But how I got to thinking about my drunken love affair, years ago in Saint Petersburg, is Sam Gold’s new production of Chekhov’s Uncle Vanya, playing now at the Soho Rep.

It’s ninety-nine-cent Sunday, and the line of sweaty New Yorkers edging for shade outside the eighty-seat theater is long. They are bored and tired. It’s a muggy ninety degrees. “We’re never going to get in,” I hear one complain to another; later, outside the bathroom, where they sell vodka shots for three dollars a piece, I hear an excited woman say to her date: “I can’t believe we made it!” Most of the people who stood or sat in line (many since two P.M.) did not see the show. My own guests, who had driven in from the Bronx for the production, were turned away.

“I’m the reviewer,” I tried to convince the guy at the door.

“Man, we don’t get lines like this, even for the Sunday show. I’ll have a revolt. It wouldn’t be fair.”

My friends went to see a movie, and my date and I went to our corner seats, right by the couch where the Professor would later be shot (and not).

It’s a new adaptation by Annie Baker, and the first thing to say is: the writing is brilliant. Annie Baker is one of the best young playwrights working today. Of course, it’s Chekhov, so she’s building on a solid foundation. But what makes Baker’s translation and adaptation superior—in the writing—to any other Uncle Vanya I’ve read or seen is her insistence on strictly following Chekhov’s own maxim that the language should be as simple, authentic, and realistic as possible.

For example: after the doctor’s (Astrov’s) promise to quit drinking, Nanushka advises the excited Sonya that, for a man who has to travel and work in the dirty Russian villages, “It’s hard to stay clean and sober.” “Clean and sober” is an American cliché for the state of a recovered alcoholic. It’s the ordinary language anyone would use to describe someone who was off the bottle—especially the plainspoken, unreflective Marina Timofeyevna. But Baker makes it new—makes it worth listening to—he can’t stay “clean” because of the dirty Russian villages and peasants. When she speaks the American cliché she speaks it for Russian reasons. Baker practices this kind of astonishing verbal magic over and over again, and as a translator myself I was envious.

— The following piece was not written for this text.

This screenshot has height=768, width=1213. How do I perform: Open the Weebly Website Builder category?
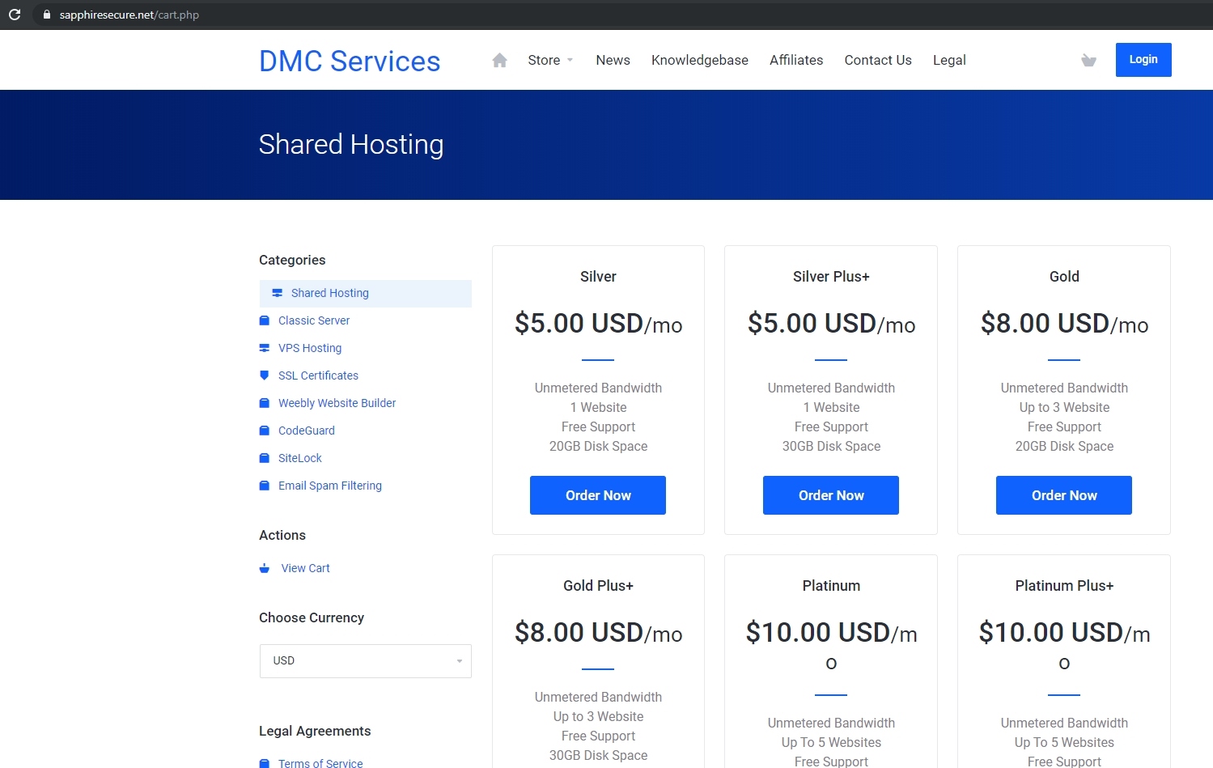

But she never uses slang terms: she never cheapens the dialogue, she doesn’t Americanize it in that unfortunate way so many filmmakers have tried to Americanize Shakespeare. Dachas are still dachas; peasants are still peasants. When Astrov complained about the destruction of forests and “climate change” I winced, and I worried for Baker: then I went to the text and in fact Baker had it right—Chekhov was just ahead of his time—Astrov does in fact express concerns about deforestation and its effect on the climate.

One more compliment on the writing: in many places, Baker follows the excellent, recent translation by Peter Carson. This shows her confidence. We translators are often tempted to change the work of a previous translator simply so that our own translation will differ from a previous (good) one, and this is always a mistake. Baker uses Carson where he gets it right; when she can use her own poetic gifts and vision to go him one better, she improves on his text. Because it is a play, she is not publishing it as a new translation, and so her heavy reliance on Carson is not an intellectual fault, it’s an artistic virtue.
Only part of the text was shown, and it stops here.